→ RECORDS FOR PROCESSING

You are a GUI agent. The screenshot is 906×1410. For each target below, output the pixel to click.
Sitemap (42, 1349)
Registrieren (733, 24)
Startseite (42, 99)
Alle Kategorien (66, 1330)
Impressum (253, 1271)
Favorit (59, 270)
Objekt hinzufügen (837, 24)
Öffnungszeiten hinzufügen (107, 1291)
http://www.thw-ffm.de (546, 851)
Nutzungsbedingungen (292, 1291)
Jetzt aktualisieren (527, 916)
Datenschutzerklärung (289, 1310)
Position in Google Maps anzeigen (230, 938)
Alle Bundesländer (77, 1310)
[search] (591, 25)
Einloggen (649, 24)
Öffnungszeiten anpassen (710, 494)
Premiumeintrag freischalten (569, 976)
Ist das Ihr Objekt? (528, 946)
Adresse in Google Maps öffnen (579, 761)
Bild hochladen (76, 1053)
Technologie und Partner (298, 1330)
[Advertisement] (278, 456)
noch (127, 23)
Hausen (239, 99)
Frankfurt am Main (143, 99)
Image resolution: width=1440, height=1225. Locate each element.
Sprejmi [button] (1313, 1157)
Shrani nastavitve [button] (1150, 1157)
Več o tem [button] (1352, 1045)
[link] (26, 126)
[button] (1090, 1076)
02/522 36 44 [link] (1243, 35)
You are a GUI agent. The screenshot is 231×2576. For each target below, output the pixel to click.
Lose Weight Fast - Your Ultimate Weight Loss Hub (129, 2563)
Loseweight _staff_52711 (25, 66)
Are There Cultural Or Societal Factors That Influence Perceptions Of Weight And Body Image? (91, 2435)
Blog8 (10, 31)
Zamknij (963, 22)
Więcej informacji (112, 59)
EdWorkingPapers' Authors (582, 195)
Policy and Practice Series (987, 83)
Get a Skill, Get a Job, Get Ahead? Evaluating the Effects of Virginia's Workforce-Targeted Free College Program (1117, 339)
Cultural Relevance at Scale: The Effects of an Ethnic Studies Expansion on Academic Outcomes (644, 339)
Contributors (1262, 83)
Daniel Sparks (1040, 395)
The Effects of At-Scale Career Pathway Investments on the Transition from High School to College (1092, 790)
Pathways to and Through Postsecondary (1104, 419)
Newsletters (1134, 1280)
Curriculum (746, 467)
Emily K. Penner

→ STATED GOAL
Copy the rows between the lines holding "Position in Google Maps anzeigen (230, 938)" and "Bild hochladen (76, 1053)", inclusive, substituting "OpenStreetMap" for "Google Maps" and leaving everything else as it is.

→ SOLUTION TO THIS PROBLEM
Position in OpenStreetMap anzeigen (230, 938)
Alle Bundesländer (77, 1310)
[search] (591, 25)
Einloggen (649, 24)
Öffnungszeiten anpassen (710, 494)
Premiumeintrag freischalten (569, 976)
Ist das Ihr Objekt? (528, 946)
Adresse in OpenStreetMap öffnen (579, 761)
Bild hochladen (76, 1053)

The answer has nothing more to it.